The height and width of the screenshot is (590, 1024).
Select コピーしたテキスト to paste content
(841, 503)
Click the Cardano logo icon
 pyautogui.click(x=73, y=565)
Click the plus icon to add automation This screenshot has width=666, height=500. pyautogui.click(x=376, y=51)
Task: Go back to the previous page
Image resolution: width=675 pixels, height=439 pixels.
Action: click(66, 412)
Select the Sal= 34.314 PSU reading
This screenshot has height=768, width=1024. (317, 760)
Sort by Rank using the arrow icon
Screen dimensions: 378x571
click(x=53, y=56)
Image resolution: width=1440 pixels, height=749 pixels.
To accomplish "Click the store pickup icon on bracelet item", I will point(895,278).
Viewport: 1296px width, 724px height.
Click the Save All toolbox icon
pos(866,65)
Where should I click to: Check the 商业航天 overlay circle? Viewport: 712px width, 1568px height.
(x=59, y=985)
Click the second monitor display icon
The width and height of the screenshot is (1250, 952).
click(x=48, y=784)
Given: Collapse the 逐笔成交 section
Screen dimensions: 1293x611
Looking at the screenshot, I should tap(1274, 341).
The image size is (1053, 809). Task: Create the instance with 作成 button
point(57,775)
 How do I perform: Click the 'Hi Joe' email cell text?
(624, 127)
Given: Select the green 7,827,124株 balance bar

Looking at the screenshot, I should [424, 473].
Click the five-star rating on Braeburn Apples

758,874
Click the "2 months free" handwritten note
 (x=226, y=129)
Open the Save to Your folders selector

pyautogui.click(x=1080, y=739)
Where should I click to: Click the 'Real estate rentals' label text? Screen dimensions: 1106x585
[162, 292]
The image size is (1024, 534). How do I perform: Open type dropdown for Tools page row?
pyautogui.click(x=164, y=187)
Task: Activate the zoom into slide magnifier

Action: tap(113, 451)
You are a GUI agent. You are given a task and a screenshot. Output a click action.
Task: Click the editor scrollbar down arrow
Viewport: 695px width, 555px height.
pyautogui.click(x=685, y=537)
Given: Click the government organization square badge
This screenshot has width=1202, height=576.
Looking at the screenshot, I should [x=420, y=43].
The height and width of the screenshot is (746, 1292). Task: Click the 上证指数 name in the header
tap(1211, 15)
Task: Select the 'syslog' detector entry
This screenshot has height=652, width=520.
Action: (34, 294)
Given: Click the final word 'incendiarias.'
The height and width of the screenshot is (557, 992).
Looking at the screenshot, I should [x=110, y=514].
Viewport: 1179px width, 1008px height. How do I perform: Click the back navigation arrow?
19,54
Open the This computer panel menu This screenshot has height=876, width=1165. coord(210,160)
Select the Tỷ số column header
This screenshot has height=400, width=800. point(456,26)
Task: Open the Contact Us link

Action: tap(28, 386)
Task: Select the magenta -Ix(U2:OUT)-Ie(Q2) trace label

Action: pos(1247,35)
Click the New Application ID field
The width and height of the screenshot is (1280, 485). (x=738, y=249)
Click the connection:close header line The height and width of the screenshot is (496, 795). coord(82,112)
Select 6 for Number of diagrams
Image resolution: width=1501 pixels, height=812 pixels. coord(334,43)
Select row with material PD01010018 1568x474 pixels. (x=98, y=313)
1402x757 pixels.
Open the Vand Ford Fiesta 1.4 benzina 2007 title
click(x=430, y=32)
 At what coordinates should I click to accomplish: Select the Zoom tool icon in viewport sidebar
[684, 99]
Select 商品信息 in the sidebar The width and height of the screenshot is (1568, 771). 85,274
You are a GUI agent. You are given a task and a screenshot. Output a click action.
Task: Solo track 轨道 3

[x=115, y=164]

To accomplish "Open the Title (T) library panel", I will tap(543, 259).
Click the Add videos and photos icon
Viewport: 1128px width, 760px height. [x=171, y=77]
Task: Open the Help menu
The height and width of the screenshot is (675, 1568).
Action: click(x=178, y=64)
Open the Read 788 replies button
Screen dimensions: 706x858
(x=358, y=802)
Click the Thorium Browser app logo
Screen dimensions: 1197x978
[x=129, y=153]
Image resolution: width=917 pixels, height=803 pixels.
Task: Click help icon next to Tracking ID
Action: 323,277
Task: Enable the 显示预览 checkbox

········

- [EXERCISE DETAILS] Starting at the line with "Task: Solo track 轨道 3", print each remaining line of the listing above exactly as it appears.

- [TASK OUTPUT]
Task: Solo track 轨道 3

[x=115, y=164]

To accomplish "Open the Title (T) library panel", I will tap(543, 259).
Click the Add videos and photos icon
Viewport: 1128px width, 760px height. [x=171, y=77]
Task: Open the Help menu
The height and width of the screenshot is (675, 1568).
Action: click(x=178, y=64)
Open the Read 788 replies button
Screen dimensions: 706x858
(x=358, y=802)
Click the Thorium Browser app logo
Screen dimensions: 1197x978
[x=129, y=153]
Image resolution: width=917 pixels, height=803 pixels.
Task: Click help icon next to Tracking ID
Action: 323,277
Task: Enable the 显示预览 checkbox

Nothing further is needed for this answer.